Barts-Life-Science / AzureTRE

An accelerator to help organizations build Trusted Research Environments on Azure.
https://microsoft.github.io/AzureTRE
MIT License
0 stars 0 forks source link

Mapping user identities into workspaces (virtual machines) #80

Closed TonyWildish-BH closed 2 weeks ago

TonyWildish-BH commented 3 months ago

Is your feature request related to a problem? Please describe. When users create VMs in their workspaces, they get a random username, different in each machine. Yet the UID is always the same, so the workspace is essentially single-user.

So, if they create git repositories, for example, there is no way of knowing who, in a project, has really committed code to the repo. Likewise, in the shared storage, there's nothing to distinguish which user in the project has created a particular file or directory.

Describe the solution you'd like User accounts should be mapped from their Entra ID properties into the workspace, so there's at least something to clearly identify who's who. This can be done by maintaining some sort of configuration object in the workspace which can be accessed by all the VMs at configuration time. Also, the VM will need to know which user clicked the 'Create' button!

TonyWildish-BH commented 3 weeks ago

Building on the discussion this morning in the standup, here's how I see this need:

What I'd like is:

  1. That each user, when they create a VM, is dropped into that VM with a username that reflects their real name, from Entra ID.
  2. That each VM has all the user accounts mapped to it, consistently
  3. That each user be able to log into any of the VMs in their project - e.g., a project may decide to have one development machine each and one shared GPU machine for ML projects
  4. That all user accounts can be mapped into Gitea, with admin/user role matching their admin/user status in the project.
  5. That the shared storage be user-aware, so files can have proper ownership, and simple file protections can be put in place.

Item 1 requires that the VM, during the boot, knows who created it.
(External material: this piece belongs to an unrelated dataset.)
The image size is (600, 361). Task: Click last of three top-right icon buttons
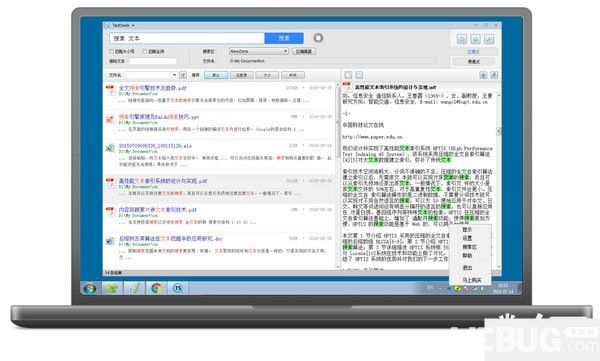(489, 39)
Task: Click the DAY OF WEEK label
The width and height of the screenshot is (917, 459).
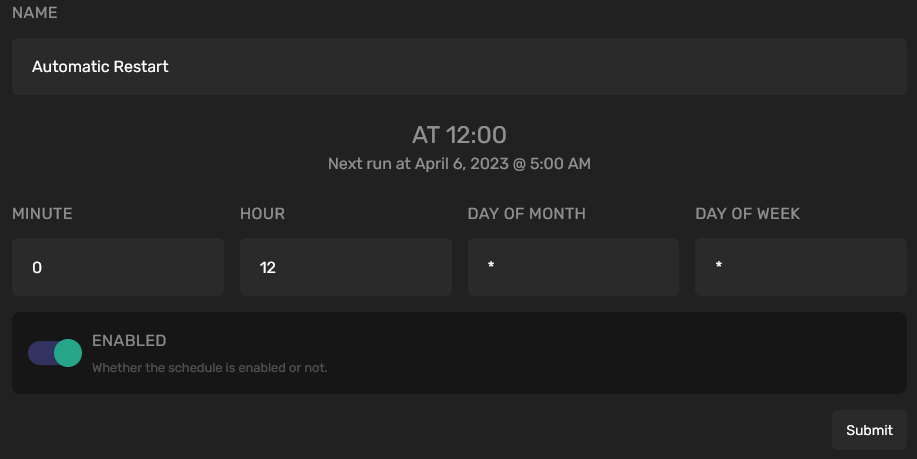Action: click(747, 214)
This is the first important step. Either the username is fed to the boot process as a config variable, or the VM has to be able to contact some service to be able to find out who created it. This is the main requirement, and the only one that needs to be satisfied now.

Item 2 requires a map of usernames, either from CosmosDB or from the project Key Vault. I prefer the second option because a) it's cleaner, the VM doesn't need to contact resources outside the workspace resource group, and b) we have similar requirements to contact the Key Vault to pull out things like Gitea or MySQL credentials, when those services are in use. This would be nice for the MVP, required for Production.
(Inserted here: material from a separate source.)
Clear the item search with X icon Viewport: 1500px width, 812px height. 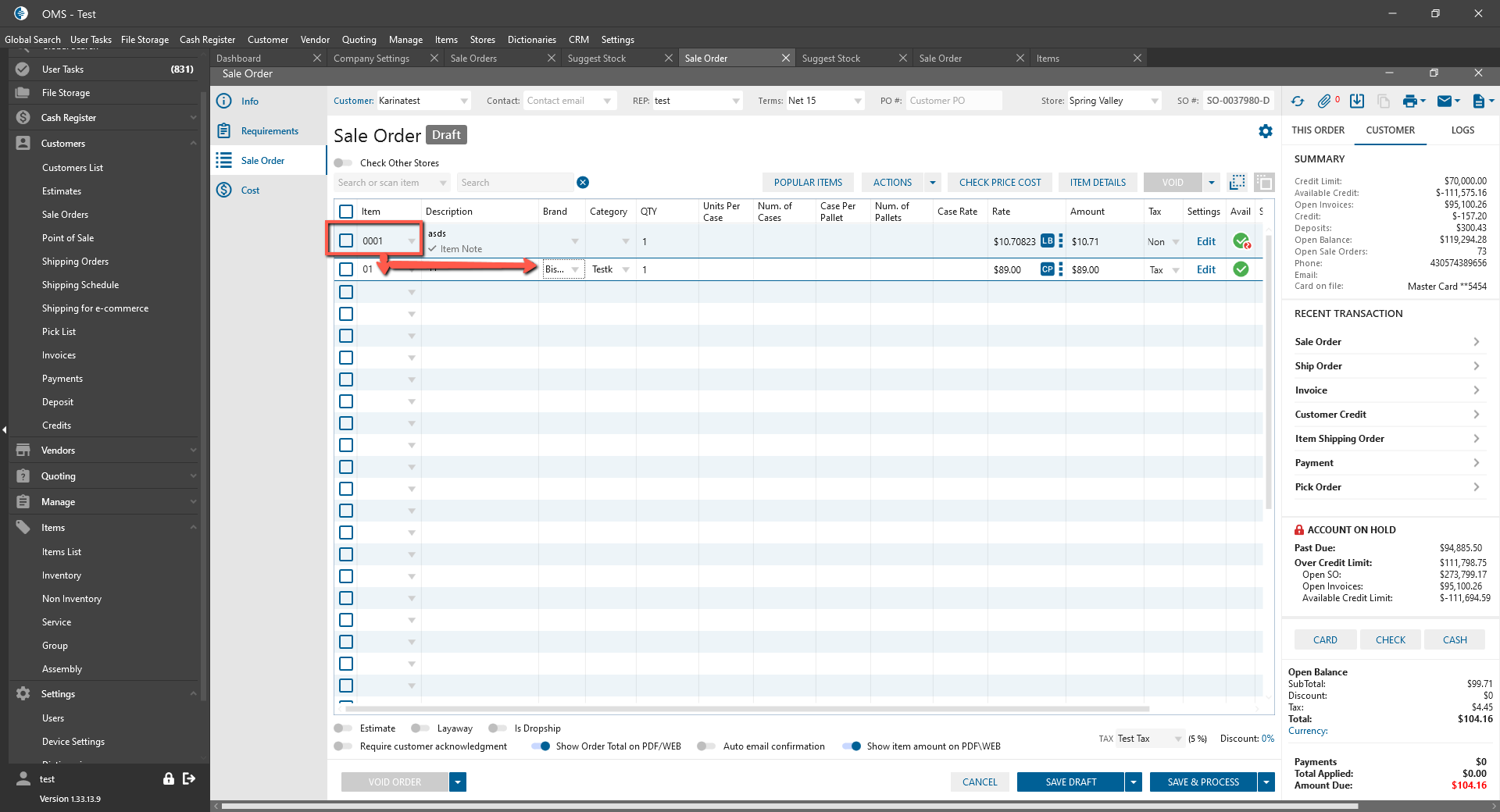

The data could come from the Data Portal, pushed into the store when the workspace is created, or it can be pulled from the role mapping in Azure, after the workspace is created. The second might be easier, more contained, and can be a CLI tool.

Item 3 requires Guacamole to be fundamentally reconfigured. Item 4, likewise, requires significant reconfiguration of Gitea. Item 5 is also a chunk of work, figuring out how to mount the shared storage in a way that is user-aware. None of these are going to be worked on until the MVP is out, there are more important things to do.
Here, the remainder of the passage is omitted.